The background track is Blahsé, from the Stackpole Loop, composed by Ottoman “Blind Squirrel” Dietz
Recently, I ran across an article in the BBC news titled, “A Bizarre Journey Beyond Earth’s Borders?” It seemed silly on its face, and the question mark that punctuated the title merely amplified its potential for intrigue, so I jumped right on it, hoping for kittens in spacesuits or vertigo-inducing orreries, with planets, or even cats, hurtling across my laptop screen. I was only briefly disappointed, realizing shortly that my original hopes had been shallow, indeed.
http://www.bbc.com/travel/story/20190819-a-bizarre-journey-beyond-earths-borders?ocid=ww.social.link.email
After reading and then re-reading the article and scrutinizing the associated website,
https://kcymaerxthaere.com/ (kai-merricks-theer, and the links to both the original BBC article and the associated website are in the accompanying text)
I have contacted Eames Demetrios, the Geographer-At-Large.
I share the following letter with you, as persons interested in ethnomusicological matters, even though they be only peripherally connected to matters Dietziological.
A Timely Reminder re: The Lost Portal of Nishnabotna
Regarding your currently and understandably incomplete heritage landmarks
Eames Demetrios, Geographer-At-Large
Dear Sir:
I feel obligated as a dedicated observer of such matters to alert you to a site that has been neglected, probably unintentionally, unless your Oversight Committee has been perplexed by the paradox presented by the significance of the site and by the paucity of authoritative supporting evidence for it. In either case, may I take this opportunity to applaud you on your program and to offer my own, first-hand account of Ethnomusicology College, the placement of which institution is relevant to your organization’s mission. Ethnomusicology College was founded on what were once the banks of the Nishnabotna River at the point at which it departs from the Missouri River (at 40∞28’58.4″N 95∞41’42.6″W), and before it passes Hamburg, Iowa, and splits into its two branches, the East Nishnabotna River and the East Nishnabotna River (at 40∞39’08.5″N 95∞37’25.7″W). The cartographic confusion that led to two identically named branches of the river also attracted the attention of the Brotherhood of International Ethnomusicologists and then led, after considerable discussion, to the location of the college on its banks, some forty miles south of Omaha, Nebraska.

────────────────

▶ **TO DO**
A. Reproduce the Nishnabotna text between "I have contacted" and "to matters Dietziological.", inclusive.
B. Which rivers does the Nishnabotna text name? List each one once.
The lines after this text have no part in any of this.

▶ **INFORMATION PROVIDED**

────────────────

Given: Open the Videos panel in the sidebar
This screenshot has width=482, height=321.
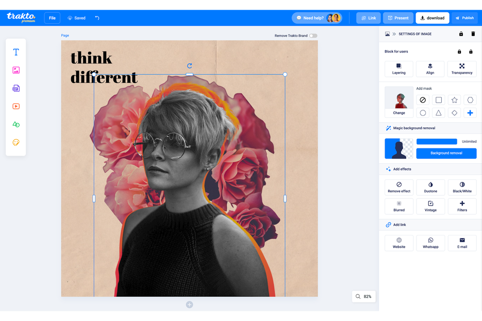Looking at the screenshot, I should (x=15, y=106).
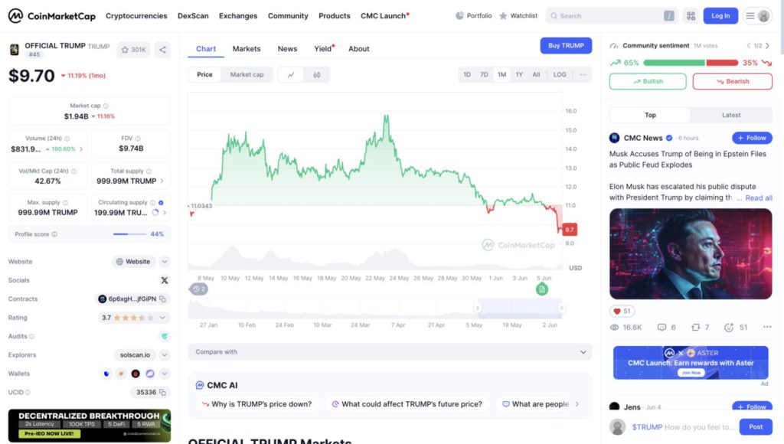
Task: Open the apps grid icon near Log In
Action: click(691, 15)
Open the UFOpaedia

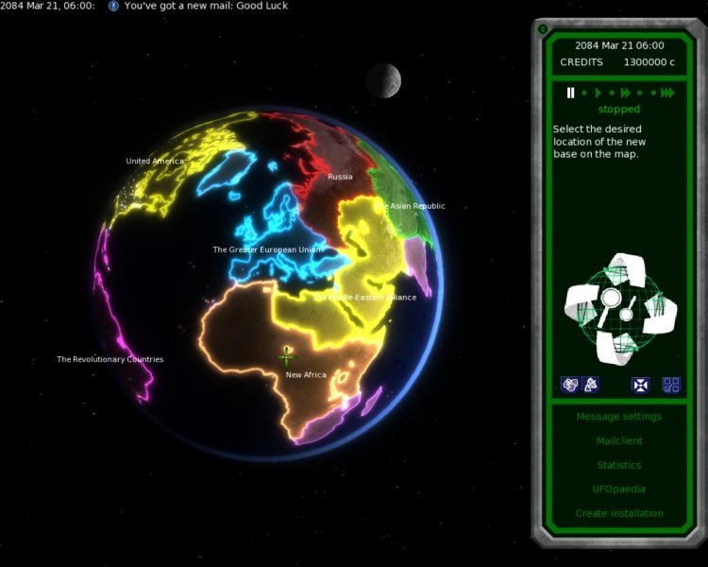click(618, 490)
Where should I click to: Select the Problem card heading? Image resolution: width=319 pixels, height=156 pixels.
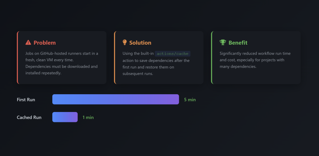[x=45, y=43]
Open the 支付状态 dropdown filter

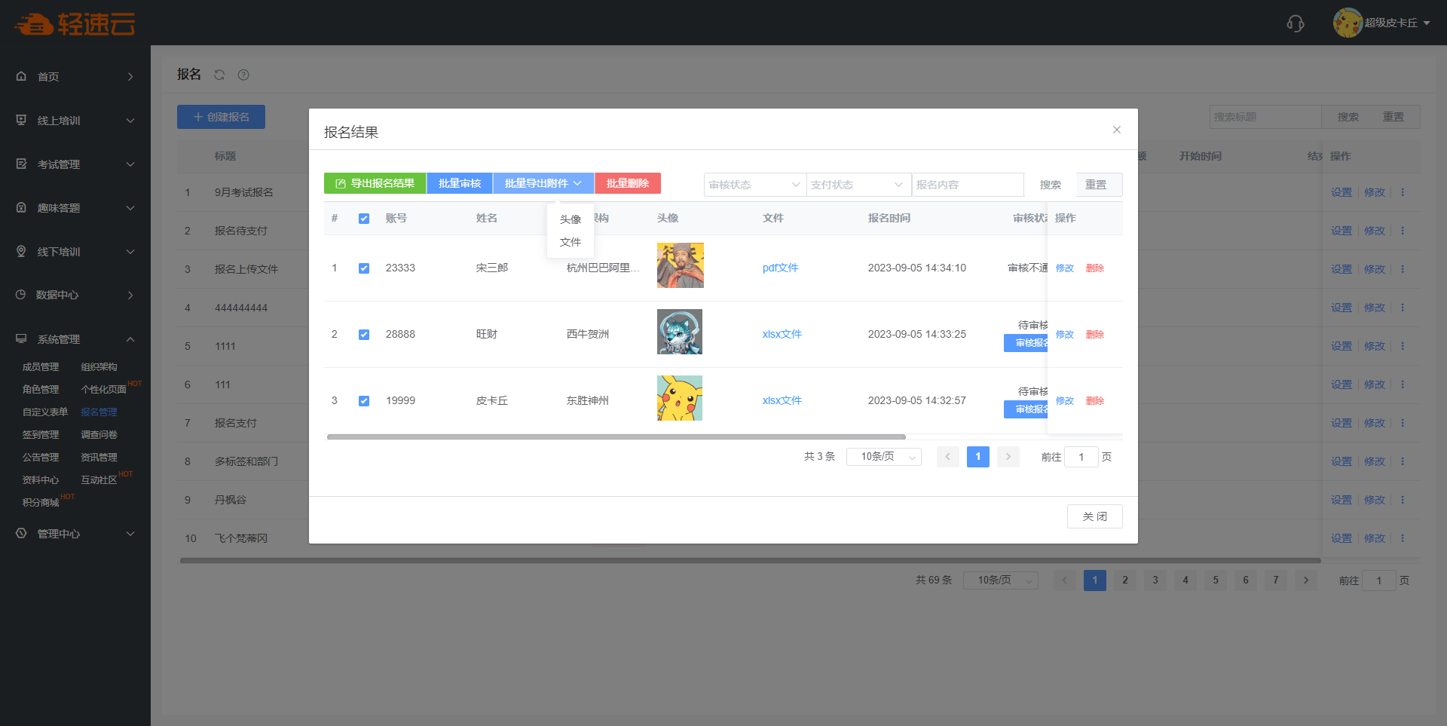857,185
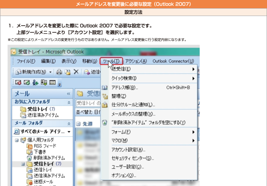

────────────────

▶ **SOLVED TASKS**
A.
I have contacted Eames Demetrios, the Geographer-At-Large.
I share the following letter with you, as persons interested in ethnomusicological matters, even though they be only peripherally connected to matters Dietziological.

B.
Nishnabotna River
Missouri River
East Nishnabotna River